Copy the following listing line for line, without altering anything.

Records for locating displayed items:
**********

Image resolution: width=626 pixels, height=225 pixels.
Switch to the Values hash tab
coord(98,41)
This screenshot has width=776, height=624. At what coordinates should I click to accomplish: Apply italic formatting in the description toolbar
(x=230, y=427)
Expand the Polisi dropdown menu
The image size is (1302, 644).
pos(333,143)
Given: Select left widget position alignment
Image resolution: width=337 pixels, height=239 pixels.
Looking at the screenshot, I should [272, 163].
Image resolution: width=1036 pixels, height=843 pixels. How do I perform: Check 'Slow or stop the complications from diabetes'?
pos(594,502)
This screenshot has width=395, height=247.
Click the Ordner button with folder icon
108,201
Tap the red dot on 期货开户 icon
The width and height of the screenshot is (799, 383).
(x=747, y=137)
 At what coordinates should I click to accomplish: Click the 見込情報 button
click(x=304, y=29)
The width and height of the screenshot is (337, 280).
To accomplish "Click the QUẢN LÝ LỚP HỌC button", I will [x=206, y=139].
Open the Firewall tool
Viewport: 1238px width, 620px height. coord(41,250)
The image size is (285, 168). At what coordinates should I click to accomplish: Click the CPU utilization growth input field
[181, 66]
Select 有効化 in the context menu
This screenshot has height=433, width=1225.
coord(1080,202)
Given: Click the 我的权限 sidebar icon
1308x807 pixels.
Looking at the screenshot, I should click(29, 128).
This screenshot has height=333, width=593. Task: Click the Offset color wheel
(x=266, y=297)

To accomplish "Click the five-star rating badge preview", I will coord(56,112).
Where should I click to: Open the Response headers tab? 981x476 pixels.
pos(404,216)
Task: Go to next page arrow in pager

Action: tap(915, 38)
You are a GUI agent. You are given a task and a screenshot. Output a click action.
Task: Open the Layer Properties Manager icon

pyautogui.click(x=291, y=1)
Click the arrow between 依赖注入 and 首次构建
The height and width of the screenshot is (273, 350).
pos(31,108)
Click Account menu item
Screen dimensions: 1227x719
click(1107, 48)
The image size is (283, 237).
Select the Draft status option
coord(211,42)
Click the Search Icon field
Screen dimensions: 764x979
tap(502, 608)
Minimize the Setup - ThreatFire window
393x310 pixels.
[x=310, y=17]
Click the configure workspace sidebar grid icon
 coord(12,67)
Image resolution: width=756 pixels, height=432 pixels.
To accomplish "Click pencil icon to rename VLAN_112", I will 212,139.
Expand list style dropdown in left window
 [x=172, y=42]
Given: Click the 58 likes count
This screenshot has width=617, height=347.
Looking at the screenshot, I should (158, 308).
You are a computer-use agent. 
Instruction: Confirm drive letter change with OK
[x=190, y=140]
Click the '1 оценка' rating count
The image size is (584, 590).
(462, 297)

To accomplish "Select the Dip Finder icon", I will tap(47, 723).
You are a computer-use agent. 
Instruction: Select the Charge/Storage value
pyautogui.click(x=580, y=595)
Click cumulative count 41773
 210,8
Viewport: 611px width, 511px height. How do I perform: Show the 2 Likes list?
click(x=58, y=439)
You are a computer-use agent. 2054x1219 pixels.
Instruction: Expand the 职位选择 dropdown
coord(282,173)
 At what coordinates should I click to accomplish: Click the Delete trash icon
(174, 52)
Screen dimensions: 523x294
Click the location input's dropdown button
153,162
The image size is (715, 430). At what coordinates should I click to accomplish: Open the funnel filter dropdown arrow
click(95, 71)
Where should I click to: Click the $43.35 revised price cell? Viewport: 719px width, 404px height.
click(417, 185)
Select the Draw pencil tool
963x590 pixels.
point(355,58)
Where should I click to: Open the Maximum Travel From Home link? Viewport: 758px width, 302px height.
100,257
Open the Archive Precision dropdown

**********

* [Solution to this problem]
Image resolution: width=626 pixels, height=225 pixels.
Switch to the Values hash tab
coord(98,41)
This screenshot has width=776, height=624. At what coordinates should I click to accomplish: Apply italic formatting in the description toolbar
(x=230, y=427)
Expand the Polisi dropdown menu
The image size is (1302, 644).
pos(333,143)
Given: Select left widget position alignment
Image resolution: width=337 pixels, height=239 pixels.
Looking at the screenshot, I should [272, 163].
Image resolution: width=1036 pixels, height=843 pixels. How do I perform: Check 'Slow or stop the complications from diabetes'?
pos(594,502)
This screenshot has width=395, height=247.
Click the Ordner button with folder icon
108,201
Tap the red dot on 期货开户 icon
The width and height of the screenshot is (799, 383).
(x=747, y=137)
 At what coordinates should I click to accomplish: Click the 見込情報 button
click(x=304, y=29)
The width and height of the screenshot is (337, 280).
To accomplish "Click the QUẢN LÝ LỚP HỌC button", I will [x=206, y=139].
Open the Firewall tool
Viewport: 1238px width, 620px height. coord(41,250)
The image size is (285, 168). At what coordinates should I click to accomplish: Click the CPU utilization growth input field
[181, 66]
Select 有効化 in the context menu
This screenshot has height=433, width=1225.
coord(1080,202)
Given: Click the 我的权限 sidebar icon
1308x807 pixels.
Looking at the screenshot, I should click(29, 128).
This screenshot has height=333, width=593. Task: Click the Offset color wheel
(x=266, y=297)

To accomplish "Click the five-star rating badge preview", I will coord(56,112).
Where should I click to: Open the Response headers tab? 981x476 pixels.
pos(404,216)
Task: Go to next page arrow in pager

Action: tap(915, 38)
You are a GUI agent. You are given a task and a screenshot. Output a click action.
Task: Open the Layer Properties Manager icon

pyautogui.click(x=291, y=1)
Click the arrow between 依赖注入 and 首次构建
The height and width of the screenshot is (273, 350).
pos(31,108)
Click Account menu item
Screen dimensions: 1227x719
click(1107, 48)
The image size is (283, 237).
Select the Draft status option
coord(211,42)
Click the Search Icon field
Screen dimensions: 764x979
tap(502, 608)
Minimize the Setup - ThreatFire window
393x310 pixels.
[x=310, y=17]
Click the configure workspace sidebar grid icon
 coord(12,67)
Image resolution: width=756 pixels, height=432 pixels.
To accomplish "Click pencil icon to rename VLAN_112", I will 212,139.
Expand list style dropdown in left window
 [x=172, y=42]
Given: Click the 58 likes count
This screenshot has width=617, height=347.
Looking at the screenshot, I should (158, 308).
You are a computer-use agent. 
Instruction: Confirm drive letter change with OK
[x=190, y=140]
Click the '1 оценка' rating count
The image size is (584, 590).
(462, 297)

To accomplish "Select the Dip Finder icon", I will tap(47, 723).
You are a computer-use agent. 
Instruction: Select the Charge/Storage value
pyautogui.click(x=580, y=595)
Click cumulative count 41773
 210,8
Viewport: 611px width, 511px height. How do I perform: Show the 2 Likes list?
click(x=58, y=439)
You are a computer-use agent. 2054x1219 pixels.
Instruction: Expand the 职位选择 dropdown
coord(282,173)
 At what coordinates should I click to accomplish: Click the Delete trash icon
(174, 52)
Screen dimensions: 523x294
Click the location input's dropdown button
153,162
The image size is (715, 430). At what coordinates should I click to accomplish: Open the funnel filter dropdown arrow
click(95, 71)
Where should I click to: Click the $43.35 revised price cell? Viewport: 719px width, 404px height.
click(417, 185)
Select the Draw pencil tool
963x590 pixels.
point(355,58)
Where should I click to: Open the Maximum Travel From Home link? Viewport: 758px width, 302px height.
100,257
Open the Archive Precision dropdown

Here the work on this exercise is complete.